***** Records provided

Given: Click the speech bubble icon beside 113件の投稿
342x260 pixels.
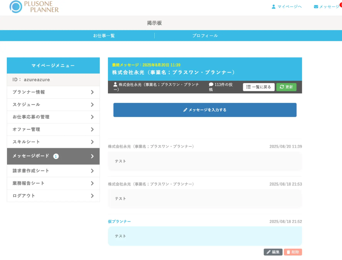Looking at the screenshot, I should 211,84.
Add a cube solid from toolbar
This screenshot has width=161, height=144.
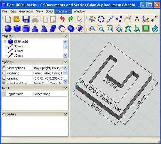[x=17, y=29]
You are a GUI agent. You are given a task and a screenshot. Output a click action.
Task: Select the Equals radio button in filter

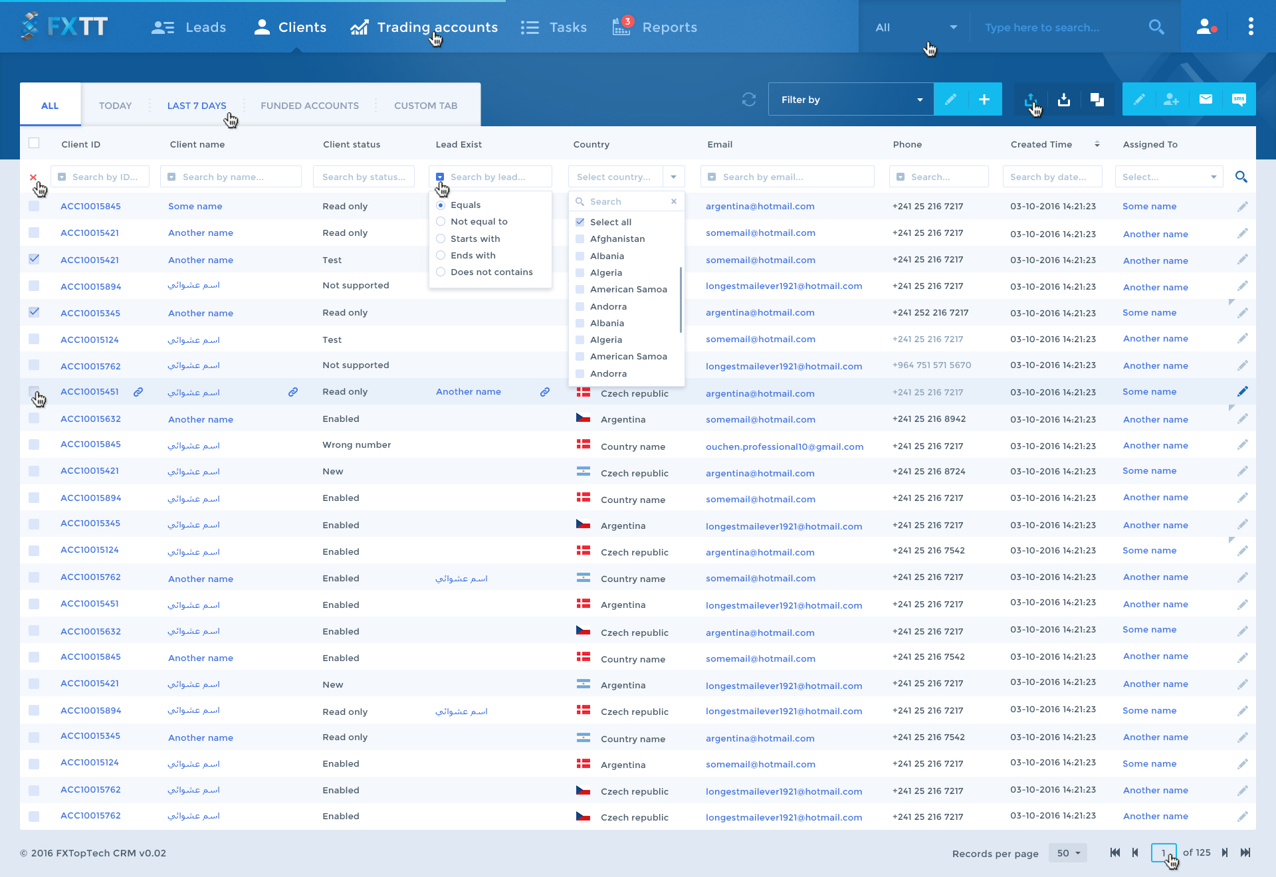pyautogui.click(x=440, y=205)
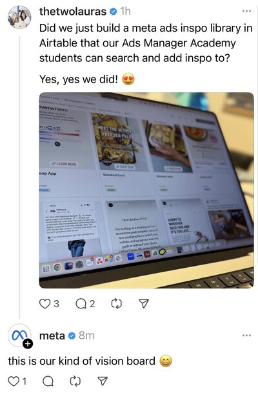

**********

# What you have to do
Set down all records verbatim, omitting images.

# Answer box
Given: Click the speech bubble icon beside 113件の投稿
342x260 pixels.
Looking at the screenshot, I should 211,84.
Add a cube solid from toolbar
This screenshot has width=161, height=144.
[x=17, y=29]
You are a GUI agent. You are given a task and a screenshot. Output a click action.
Task: Select the Equals radio button in filter

pyautogui.click(x=440, y=205)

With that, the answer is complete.